> [ABOUT THIS TASK]
Transcribe every record beneath, precisely as written.

> [PROVIDED DATA]

+++

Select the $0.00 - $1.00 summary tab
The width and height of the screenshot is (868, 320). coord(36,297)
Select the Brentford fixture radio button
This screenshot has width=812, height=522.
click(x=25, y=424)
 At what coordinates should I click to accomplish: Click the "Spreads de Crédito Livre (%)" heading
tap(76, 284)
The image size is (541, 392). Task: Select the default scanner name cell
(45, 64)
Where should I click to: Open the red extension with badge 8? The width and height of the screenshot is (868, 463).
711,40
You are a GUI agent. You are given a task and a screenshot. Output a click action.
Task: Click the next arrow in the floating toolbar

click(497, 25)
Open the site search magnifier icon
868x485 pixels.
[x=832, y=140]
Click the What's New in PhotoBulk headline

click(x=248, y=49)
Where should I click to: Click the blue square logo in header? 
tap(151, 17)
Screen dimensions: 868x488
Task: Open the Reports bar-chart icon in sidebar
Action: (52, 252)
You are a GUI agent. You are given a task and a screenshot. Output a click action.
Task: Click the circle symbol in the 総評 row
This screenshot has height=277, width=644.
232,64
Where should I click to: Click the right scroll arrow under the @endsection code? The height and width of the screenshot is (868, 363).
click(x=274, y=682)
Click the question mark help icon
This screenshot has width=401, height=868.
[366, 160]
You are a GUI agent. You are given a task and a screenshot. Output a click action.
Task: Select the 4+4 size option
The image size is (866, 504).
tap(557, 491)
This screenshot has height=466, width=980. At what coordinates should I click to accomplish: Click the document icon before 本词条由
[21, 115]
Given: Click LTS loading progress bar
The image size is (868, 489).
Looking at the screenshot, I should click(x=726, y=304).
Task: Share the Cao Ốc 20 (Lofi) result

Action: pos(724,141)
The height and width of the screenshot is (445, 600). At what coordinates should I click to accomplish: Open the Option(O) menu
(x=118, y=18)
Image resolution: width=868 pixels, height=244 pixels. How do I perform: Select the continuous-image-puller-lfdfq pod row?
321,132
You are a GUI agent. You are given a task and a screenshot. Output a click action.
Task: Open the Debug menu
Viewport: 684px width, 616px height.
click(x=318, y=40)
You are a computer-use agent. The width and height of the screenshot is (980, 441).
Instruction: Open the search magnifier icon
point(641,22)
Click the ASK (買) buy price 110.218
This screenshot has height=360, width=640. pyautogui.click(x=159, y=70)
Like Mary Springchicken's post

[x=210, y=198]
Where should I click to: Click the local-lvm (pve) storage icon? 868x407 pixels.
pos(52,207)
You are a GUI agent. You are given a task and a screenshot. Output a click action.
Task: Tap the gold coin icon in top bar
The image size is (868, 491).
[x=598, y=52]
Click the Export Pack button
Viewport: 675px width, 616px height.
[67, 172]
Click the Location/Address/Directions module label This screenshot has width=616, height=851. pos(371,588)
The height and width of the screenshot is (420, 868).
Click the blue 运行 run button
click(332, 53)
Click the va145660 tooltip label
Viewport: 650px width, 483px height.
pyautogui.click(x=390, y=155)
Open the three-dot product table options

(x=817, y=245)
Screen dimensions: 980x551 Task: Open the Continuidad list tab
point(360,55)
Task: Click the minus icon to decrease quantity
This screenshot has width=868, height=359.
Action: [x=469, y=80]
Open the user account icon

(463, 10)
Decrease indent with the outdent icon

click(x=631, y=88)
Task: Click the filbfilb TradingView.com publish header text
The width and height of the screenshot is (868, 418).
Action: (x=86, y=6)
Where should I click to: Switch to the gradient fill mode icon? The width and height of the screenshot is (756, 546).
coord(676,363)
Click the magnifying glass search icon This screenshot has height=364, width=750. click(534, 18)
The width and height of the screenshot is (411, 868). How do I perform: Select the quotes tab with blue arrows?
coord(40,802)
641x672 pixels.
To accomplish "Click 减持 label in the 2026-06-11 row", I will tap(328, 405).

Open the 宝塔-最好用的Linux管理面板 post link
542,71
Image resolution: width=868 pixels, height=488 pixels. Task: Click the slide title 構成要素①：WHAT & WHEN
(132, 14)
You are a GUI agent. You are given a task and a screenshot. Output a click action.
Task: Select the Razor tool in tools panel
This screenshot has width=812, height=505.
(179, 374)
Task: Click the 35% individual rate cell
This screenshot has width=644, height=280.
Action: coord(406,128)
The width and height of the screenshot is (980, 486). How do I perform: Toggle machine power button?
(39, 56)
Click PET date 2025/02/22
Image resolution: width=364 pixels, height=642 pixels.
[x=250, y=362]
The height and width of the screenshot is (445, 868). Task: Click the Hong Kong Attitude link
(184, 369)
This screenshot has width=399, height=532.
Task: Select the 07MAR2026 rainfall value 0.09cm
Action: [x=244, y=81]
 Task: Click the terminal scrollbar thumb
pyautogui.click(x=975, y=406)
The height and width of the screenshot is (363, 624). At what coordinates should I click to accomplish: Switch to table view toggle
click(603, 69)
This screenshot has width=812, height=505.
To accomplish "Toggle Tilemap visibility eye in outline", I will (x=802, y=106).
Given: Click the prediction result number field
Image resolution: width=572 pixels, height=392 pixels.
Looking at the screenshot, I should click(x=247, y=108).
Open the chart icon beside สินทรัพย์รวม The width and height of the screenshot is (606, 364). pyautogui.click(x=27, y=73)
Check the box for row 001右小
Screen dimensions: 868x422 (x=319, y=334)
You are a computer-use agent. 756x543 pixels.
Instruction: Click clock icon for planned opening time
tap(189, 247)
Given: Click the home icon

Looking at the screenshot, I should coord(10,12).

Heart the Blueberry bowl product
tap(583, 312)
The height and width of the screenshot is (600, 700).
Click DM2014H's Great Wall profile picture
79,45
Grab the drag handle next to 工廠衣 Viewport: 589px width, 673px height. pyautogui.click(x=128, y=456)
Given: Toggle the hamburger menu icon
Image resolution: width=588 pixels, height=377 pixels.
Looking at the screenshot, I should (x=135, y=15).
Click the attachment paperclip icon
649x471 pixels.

+++

> [FINISHED EXERCISE]
Select the $0.00 - $1.00 summary tab
The width and height of the screenshot is (868, 320). coord(36,297)
Select the Brentford fixture radio button
This screenshot has width=812, height=522.
click(x=25, y=424)
 At what coordinates should I click to accomplish: Click the "Spreads de Crédito Livre (%)" heading
tap(76, 284)
The image size is (541, 392). Task: Select the default scanner name cell
(45, 64)
Where should I click to: Open the red extension with badge 8? The width and height of the screenshot is (868, 463).
711,40
You are a GUI agent. You are given a task and a screenshot. Output a click action.
Task: Click the next arrow in the floating toolbar

click(497, 25)
Open the site search magnifier icon
868x485 pixels.
[x=832, y=140]
Click the What's New in PhotoBulk headline

click(x=248, y=49)
Where should I click to: Click the blue square logo in header? 
tap(151, 17)
Screen dimensions: 868x488
Task: Open the Reports bar-chart icon in sidebar
Action: (52, 252)
You are a GUI agent. You are given a task and a screenshot. Output a click action.
Task: Click the circle symbol in the 総評 row
This screenshot has height=277, width=644.
232,64
Where should I click to: Click the right scroll arrow under the @endsection code? The height and width of the screenshot is (868, 363).
click(x=274, y=682)
Click the question mark help icon
This screenshot has width=401, height=868.
[366, 160]
You are a GUI agent. You are given a task and a screenshot. Output a click action.
Task: Select the 4+4 size option
The image size is (866, 504).
tap(557, 491)
This screenshot has height=466, width=980. At what coordinates should I click to accomplish: Click the document icon before 本词条由
[21, 115]
Given: Click LTS loading progress bar
The image size is (868, 489).
Looking at the screenshot, I should click(x=726, y=304).
Task: Share the Cao Ốc 20 (Lofi) result

Action: pos(724,141)
The height and width of the screenshot is (445, 600). At what coordinates should I click to accomplish: Open the Option(O) menu
(x=118, y=18)
Image resolution: width=868 pixels, height=244 pixels. How do I perform: Select the continuous-image-puller-lfdfq pod row?
321,132
You are a GUI agent. You are given a task and a screenshot. Output a click action.
Task: Open the Debug menu
Viewport: 684px width, 616px height.
click(x=318, y=40)
You are a computer-use agent. The width and height of the screenshot is (980, 441).
Instruction: Open the search magnifier icon
point(641,22)
Click the ASK (買) buy price 110.218
This screenshot has height=360, width=640. pyautogui.click(x=159, y=70)
Like Mary Springchicken's post

[x=210, y=198]
Where should I click to: Click the local-lvm (pve) storage icon? 868x407 pixels.
pos(52,207)
You are a GUI agent. You are given a task and a screenshot. Output a click action.
Task: Tap the gold coin icon in top bar
The image size is (868, 491).
[x=598, y=52]
Click the Export Pack button
Viewport: 675px width, 616px height.
[67, 172]
Click the Location/Address/Directions module label This screenshot has width=616, height=851. pos(371,588)
The height and width of the screenshot is (420, 868).
Click the blue 运行 run button
click(332, 53)
Click the va145660 tooltip label
Viewport: 650px width, 483px height.
pyautogui.click(x=390, y=155)
Open the three-dot product table options

(x=817, y=245)
Screen dimensions: 980x551 Task: Open the Continuidad list tab
point(360,55)
Task: Click the minus icon to decrease quantity
This screenshot has width=868, height=359.
Action: [x=469, y=80]
Open the user account icon

(463, 10)
Decrease indent with the outdent icon

click(x=631, y=88)
Task: Click the filbfilb TradingView.com publish header text
The width and height of the screenshot is (868, 418).
Action: (x=86, y=6)
Where should I click to: Switch to the gradient fill mode icon? The width and height of the screenshot is (756, 546).
coord(676,363)
Click the magnifying glass search icon This screenshot has height=364, width=750. click(534, 18)
The width and height of the screenshot is (411, 868). How do I perform: Select the quotes tab with blue arrows?
coord(40,802)
641x672 pixels.
To accomplish "Click 减持 label in the 2026-06-11 row", I will tap(328, 405).

Open the 宝塔-最好用的Linux管理面板 post link
542,71
Image resolution: width=868 pixels, height=488 pixels. Task: Click the slide title 構成要素①：WHAT & WHEN
(132, 14)
You are a GUI agent. You are given a task and a screenshot. Output a click action.
Task: Select the Razor tool in tools panel
This screenshot has width=812, height=505.
(179, 374)
Task: Click the 35% individual rate cell
This screenshot has width=644, height=280.
Action: coord(406,128)
The width and height of the screenshot is (980, 486). How do I perform: Toggle machine power button?
(39, 56)
Click PET date 2025/02/22
Image resolution: width=364 pixels, height=642 pixels.
[x=250, y=362]
The height and width of the screenshot is (445, 868). Task: Click the Hong Kong Attitude link
(184, 369)
This screenshot has width=399, height=532.
Task: Select the 07MAR2026 rainfall value 0.09cm
Action: [x=244, y=81]
 Task: Click the terminal scrollbar thumb
pyautogui.click(x=975, y=406)
The height and width of the screenshot is (363, 624). At what coordinates should I click to accomplish: Switch to table view toggle
click(603, 69)
This screenshot has width=812, height=505.
To accomplish "Toggle Tilemap visibility eye in outline", I will (x=802, y=106).
Given: Click the prediction result number field
Image resolution: width=572 pixels, height=392 pixels.
Looking at the screenshot, I should click(x=247, y=108).
Open the chart icon beside สินทรัพย์รวม The width and height of the screenshot is (606, 364). pyautogui.click(x=27, y=73)
Check the box for row 001右小
Screen dimensions: 868x422 (x=319, y=334)
You are a computer-use agent. 756x543 pixels.
Instruction: Click clock icon for planned opening time
tap(189, 247)
Given: Click the home icon

Looking at the screenshot, I should coord(10,12).

Heart the Blueberry bowl product
tap(583, 312)
The height and width of the screenshot is (600, 700).
Click DM2014H's Great Wall profile picture
79,45
Grab the drag handle next to 工廠衣 Viewport: 589px width, 673px height. pyautogui.click(x=128, y=456)
Given: Toggle the hamburger menu icon
Image resolution: width=588 pixels, height=377 pixels.
Looking at the screenshot, I should (x=135, y=15).
Click the attachment paperclip icon
649x471 pixels.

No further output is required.